NAME
boot1.efi
—
UEFI chain loader
DESCRIPTION
boot1.efi
has been deprecated and will be
removed from a future release.
loader.efi(8) handles all its former use cases with more
flexibility.
On UEFI systems, boot1.efi
loads
/boot/loader.efi from the default root file system
and transfers execution there. Some systems may need to use
gptboot.efi(8) when
loader.efi(8) cannot be used directly on the ESP (EFI System
Partition).
Initialization
Before looking for the boot device,
boot1.efi
does the following initialization
- Sets up the console using the default UEFI console routines.
- Discovers all possible block devices on the system.
- Initializes all file system modules to read files from those devices
Boot Device Selection
boot1.efi
uses the following sequence to
determine the root file system for booting:
- If ZFS is configured,
boot1.efi
will search the for zpools that are bootable, preferring the zpool on the boot device over the others. - If UFS is configured,
boot1.efi
will search all UFS partitions for a bootable partition. It will prefer the lowest numbered bootable partition on the boot device over all other choices. It will fall back to partitions on other devices if none are found.

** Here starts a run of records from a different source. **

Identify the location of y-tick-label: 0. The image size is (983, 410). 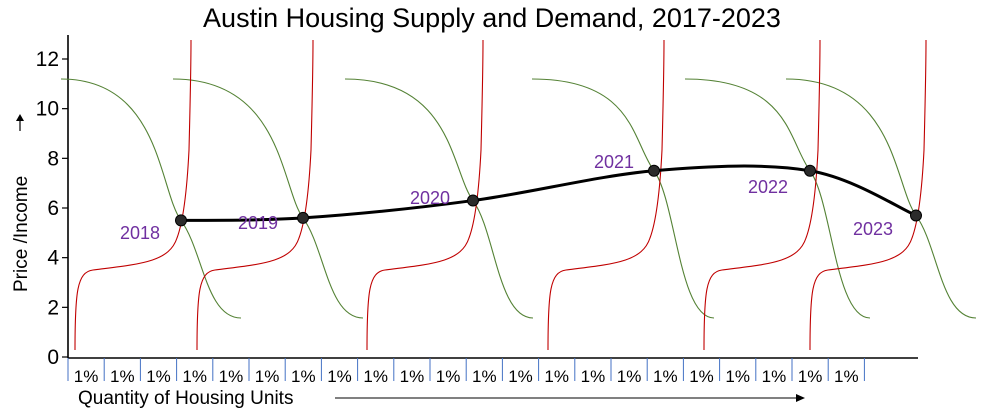
(53, 358). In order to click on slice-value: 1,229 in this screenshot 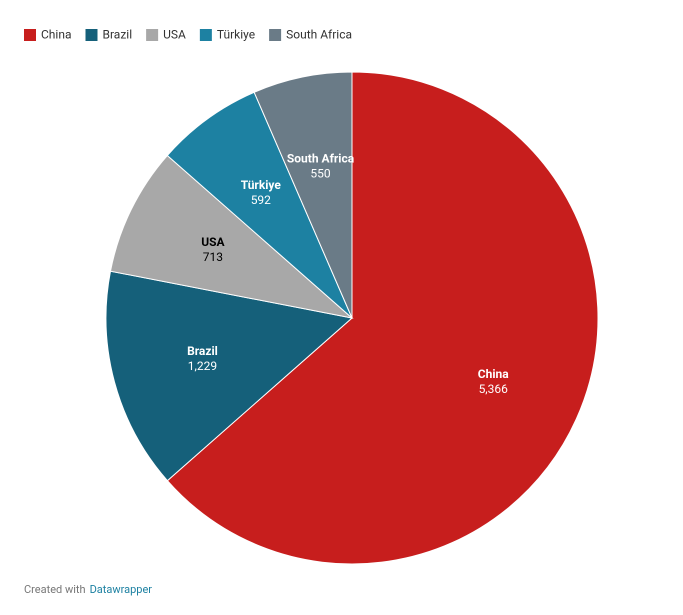, I will do `click(202, 366)`.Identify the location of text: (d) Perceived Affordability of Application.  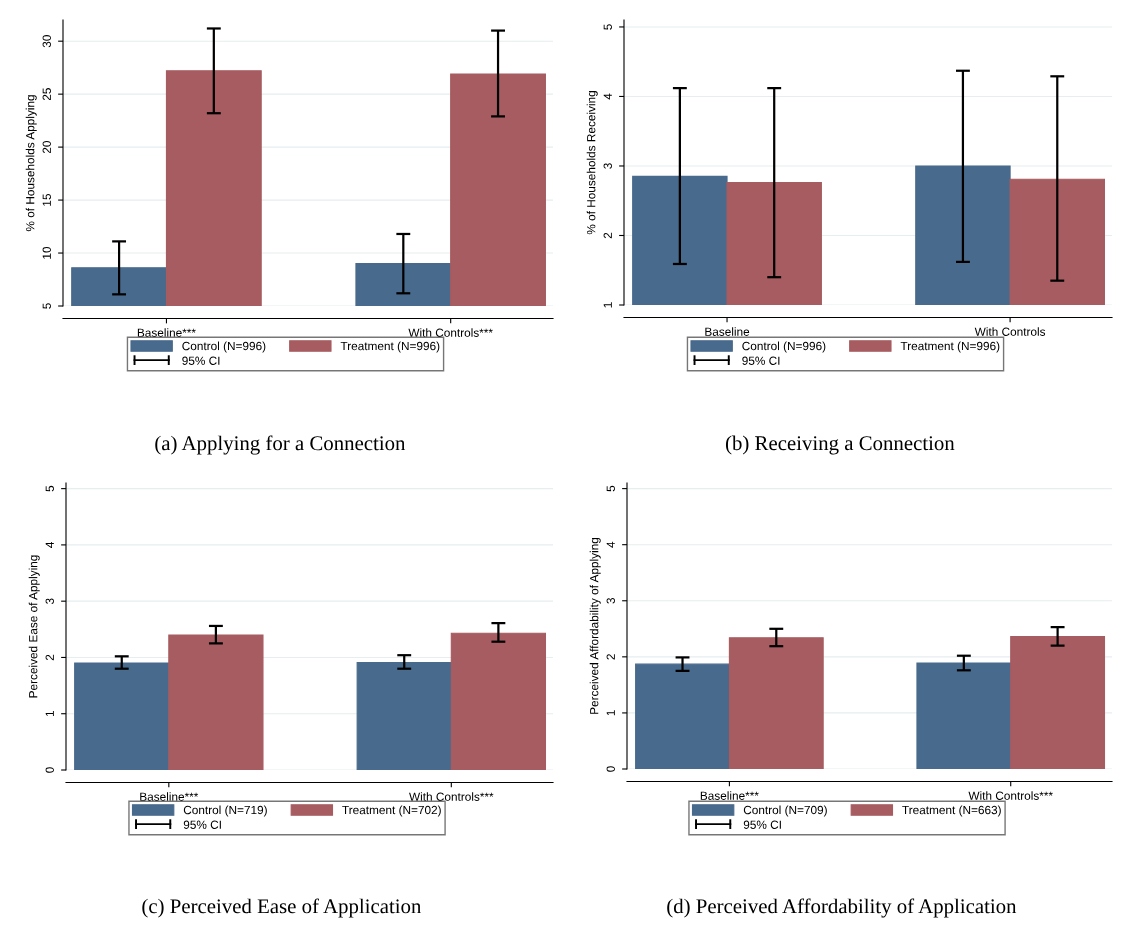
(842, 908). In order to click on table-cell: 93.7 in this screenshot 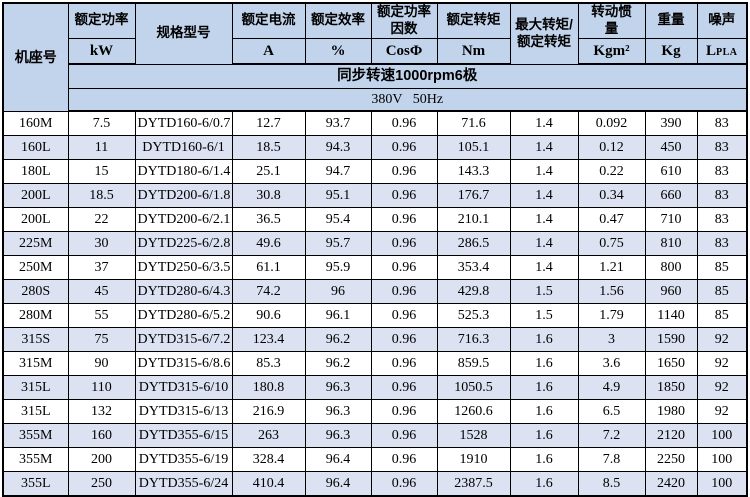, I will do `click(338, 124)`.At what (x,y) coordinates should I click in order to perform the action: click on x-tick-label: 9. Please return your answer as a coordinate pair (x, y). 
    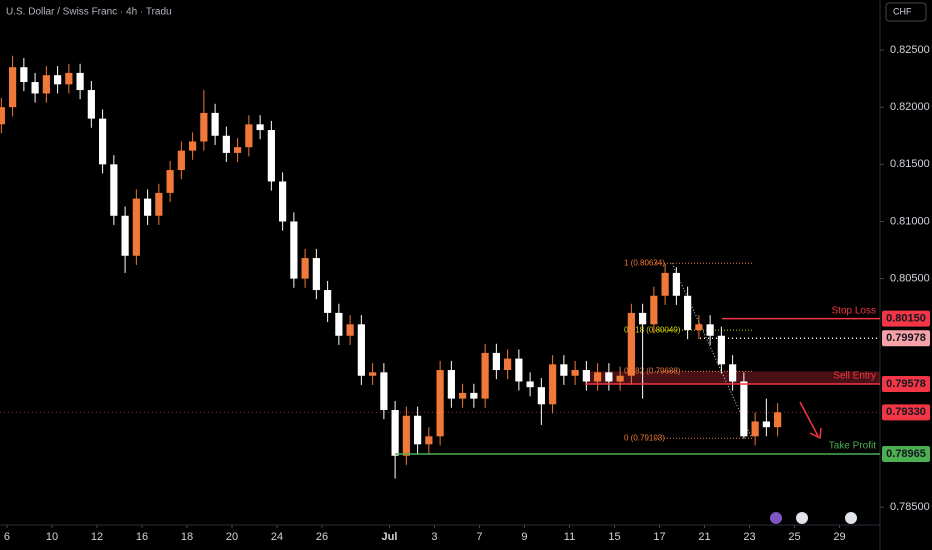
    Looking at the image, I should click on (524, 537).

A partition is considered bootable if it can load /boot/loader.efi from it. Command line arguments to the next boot stage are read from the first existing file of /boot.config or /boot/config in that order.
Caveats
- The order in which file systems are tried is undefined.
- No encryption support is available.
- There's no way to interrupt the boot process to select booting from some other location.
- When configuring a serial console for FreeBSD, but not for UEFI, no output will show up on the serial console from boot1.efi.
- There's no support for marking partitions as the preferred one. See gptboot.efi(8).
- There's no support for boot-once functionality. See gptboot.efi(8).